Denpasar (bisnisbali.com) – Capaian kontribusi UMKM terhadap ekspor nonmigas saat ini baru sekitar 15,7 persen di bawah kontribusi UMKM China, India, dan Vietnam. “Pelaku UKM Go Ekspor membutuhkan pengetahuan tentang tren pasar produk ekspor, market intelegensi, dan pengembangan produk ekspor. Tentu dalam kegiatan ini, peran agregator sebagai narasumber dan pendamping UKM telah berbagi ilmu serta pengalamannya (transfer knowledge),” ucap Asisten Deputi Pengembangan SDM Usaha Kecil dan Menengah Deputi Bidang UKM KemenKopUKM Dwi Andriani Sulistyowati dalam keterangannya dipantau di Denpasar, Senin (19/9).

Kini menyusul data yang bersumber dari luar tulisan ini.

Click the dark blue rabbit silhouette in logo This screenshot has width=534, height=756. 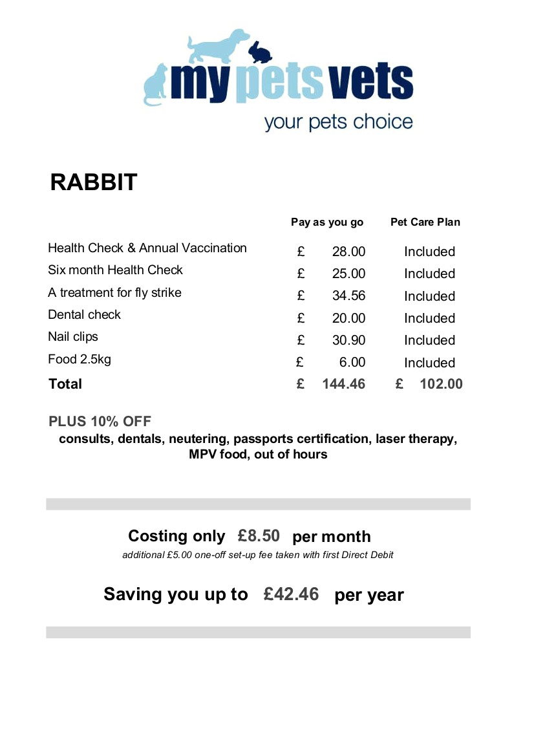(262, 53)
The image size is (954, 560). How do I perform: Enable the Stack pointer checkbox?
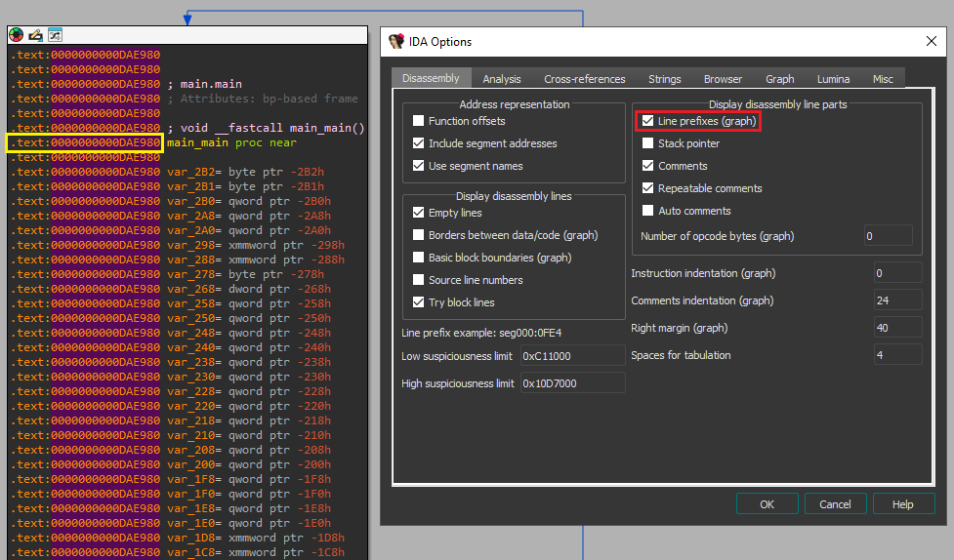point(648,143)
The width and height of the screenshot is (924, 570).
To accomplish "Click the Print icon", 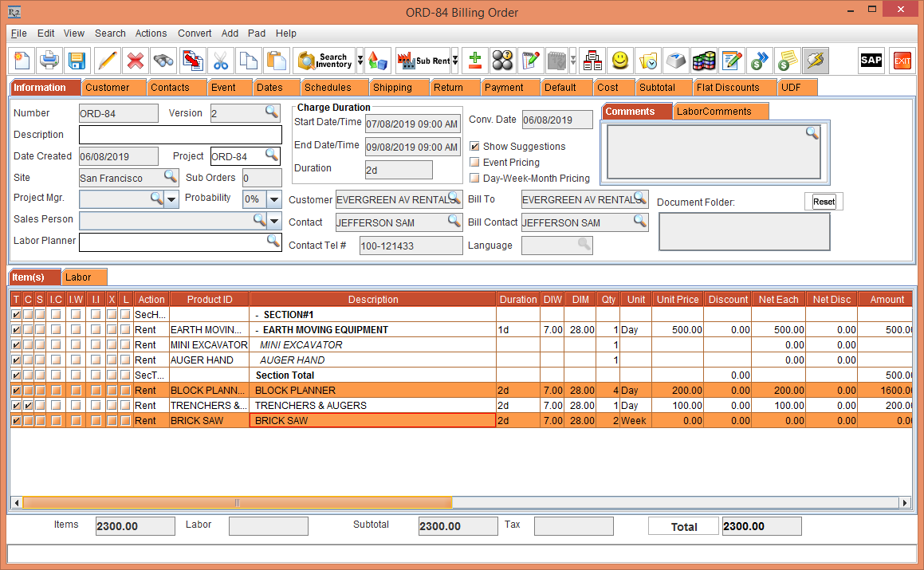I will click(49, 61).

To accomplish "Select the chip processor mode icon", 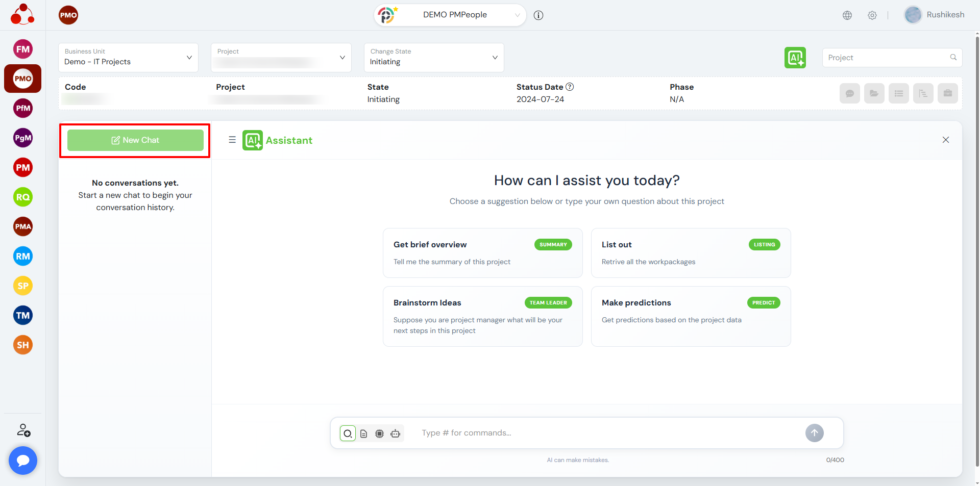I will (x=379, y=433).
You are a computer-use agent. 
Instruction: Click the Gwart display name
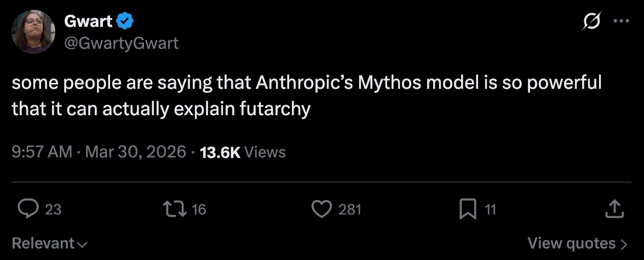(x=88, y=22)
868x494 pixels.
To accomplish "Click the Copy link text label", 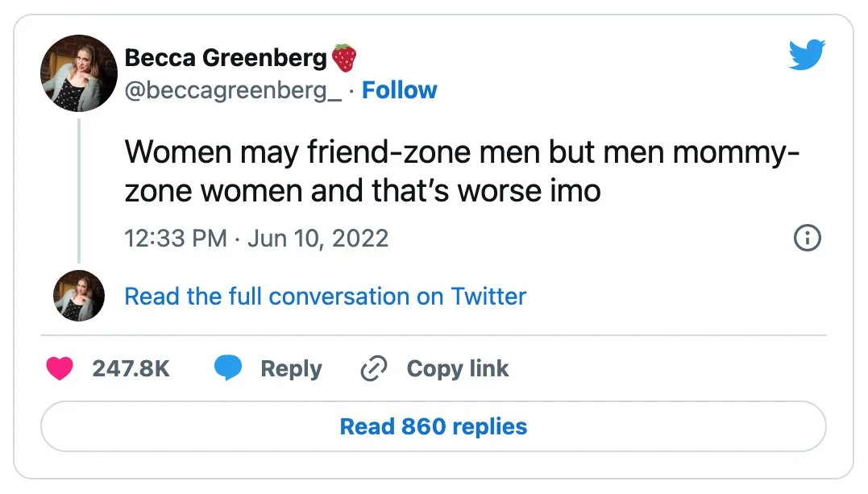I will click(457, 369).
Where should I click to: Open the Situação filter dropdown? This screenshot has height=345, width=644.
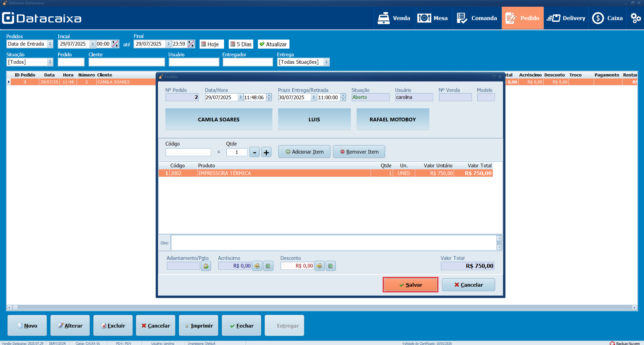coord(50,62)
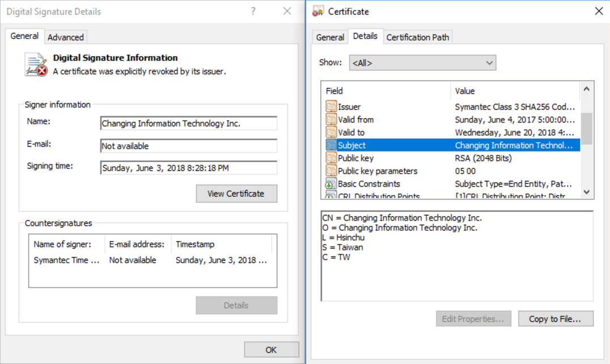Click the Valid from field icon
This screenshot has height=364, width=610.
(x=331, y=120)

Transfer knowledge dilakukan melalui ulasan dan masukan langsung dari agregator, desainer produk, dan praktisi ekspor dari setiap produk yang dihasilkan dan dipresentasikan oleh masing-masing UKM. Dengan begitu, dalam kegiatan pengembangan SDM UKM Berbasis Kemitraan antara agregator dengan UKM ekspor ini tak hanya diberikan teori penunjang, namun juga diberikan praktik langsung. ”Memang ada tahapannya, teori sekitar 30-40 persen. Kemudian kita ajak ke workshop langsung praktik, UKM mengamati, meniru, dan memodifikasi yang disebut ATM (Amati, Tiru, Modifikasi), ditambah adanya success story dari para agregator yg juga sebagai pelaku UKM, untuk menyemangati mereka,” ucapnya.

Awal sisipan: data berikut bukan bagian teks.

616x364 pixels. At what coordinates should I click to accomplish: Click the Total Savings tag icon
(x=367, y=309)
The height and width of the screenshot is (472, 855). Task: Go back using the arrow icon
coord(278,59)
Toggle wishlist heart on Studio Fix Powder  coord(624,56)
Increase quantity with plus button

Karena menurut Dwi, UKM masih memiliki kelemahan salah satunya dalam memproduksi produk tidak melihat tren. Maka perlu didatangkan pakar di bidang desain produk, agregator, dan buying representatif. Kegiatan ini, merupakan wadah para pelaku UKM untuk berinteraksi dan saling mengenalkan usaha (company profile) masing-masing. Dengan membangun jaringan (networking) akan menjalin kolaborasi dan sinergi antar sesama pelaku UKM untuk menciptakan dan memproduksi produk-produk kreatif baru dengan kualitas ekspor.
“Hasil yang diharapkan adalah, para pelaku UKM juga dapat menjadi bagian dari rantai pasok agregator dan usaha besar berskala ekspor. Dengan melakukan kegiatan langsung di pabrik, para pelaku UKM mendapatkan pengalaman langsung bagaimana proses produksi,” kata Dwi.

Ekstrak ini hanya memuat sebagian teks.